Visitors to these islands predominantly arrive with expectations of beautiful beaches, fantastic nightlife and remote hideaways where peace and quiet are mandatory, and never leave disappointed! Yet, what is less widely known is that the Balearics have a long and proud history of vine cultivation, stretching back hundreds of years. Historically, vines were planted at around 120BC by the Romans; the Philosopher, Pliny the Elder, is reported to have compared the island’s wines to Italy’s finest in the first century AD. Sadly, the advent of phylloxera in 1891 destroyed the island’s winemaking industry, although it has been resurgent over the past three decades.
Today, the Balearics’ wine industry is experiencing a massive renaissance and continued investment has raised the quality and consistency of the wines to new levels. Each of the four Balearic Islands – Mallorca, Ibiza, Formentera, and Menorca – is in the business of making wine, although the only island with a sizeable industry is Mallorca and Formenteran wine remains a local curiosity. But, for wine lovers keen to learn more about these fascinating and unique wines, there are many treats in store. For a start, the vineyards of Mallorca, Ibiza, and Menorca are some of the most picturesque in Spain – grapes ripen in a benign sub-tropical climate and the landscape is spectacular. Vineyards cling to steep terraces on the island’s hills and olive, almond and citrus trees dot the fertile land.

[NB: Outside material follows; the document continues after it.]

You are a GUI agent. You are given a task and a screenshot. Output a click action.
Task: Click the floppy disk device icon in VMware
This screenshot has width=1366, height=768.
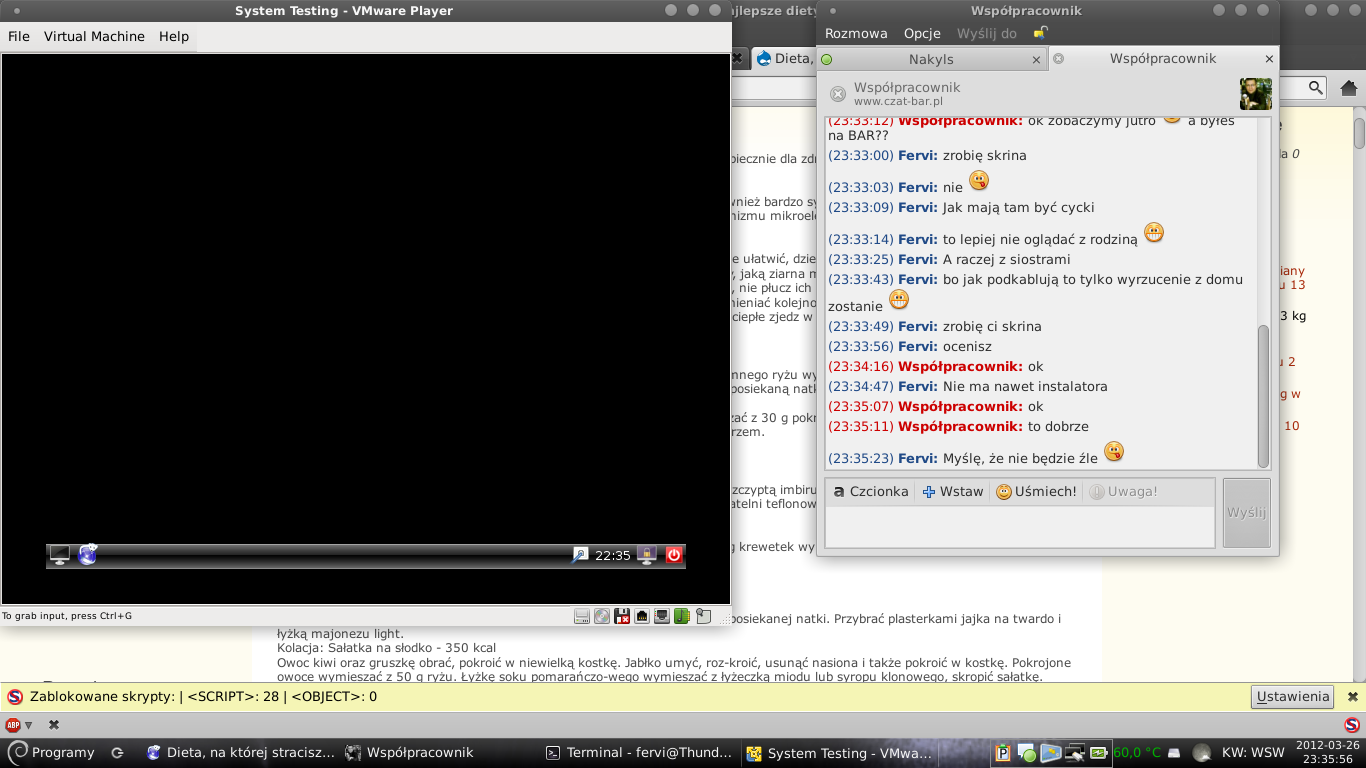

In addition, wineries continue to champion local grape varieties such as Manto Negro and Callet, which makes for an altogether more interesting and exciting wine tasting experience. But most importantly, the island wine regions are wonderful destinations in their own right, with producers often closely situated to spectacular beaches and local restaurants, with tourists noticeable in their absence. And so while the Balearics can’t compete with the renown of Bordeaux, Tuscany, and Champagne, we can assure you that a wine tasting trip to these islands will not leave you cold. We hope you enjoy our guide to some of the highlights below:
Your first port of call in Mallorca must surely be the region of Binissalem-Mallorca. A relatively new Spanish appellation, the D.O was established in 1991 and now covers over 600 hectares of vineyards, located in the center of the island, north-east of the capital – Palma. The village itself is utterly charming; flanked by the Sierra de Alfaba mountain range, windmills dot the landscape with impunity, lending the region a certain fairytale air. There are several good wineries in the region, but for an unbeatable introduction to the wines of Binissalem, make sure to visit Vins Nadal. Founded in 1932 by Miquel Nadal Fiol, it is today one of Mallorca’s best wine estates, producing a range of modern, stylish wines from a mix of indigenous and international grape varieties. Moreover, they welcome visitors and are happy to answer any questions about Mallorca’s wine culture.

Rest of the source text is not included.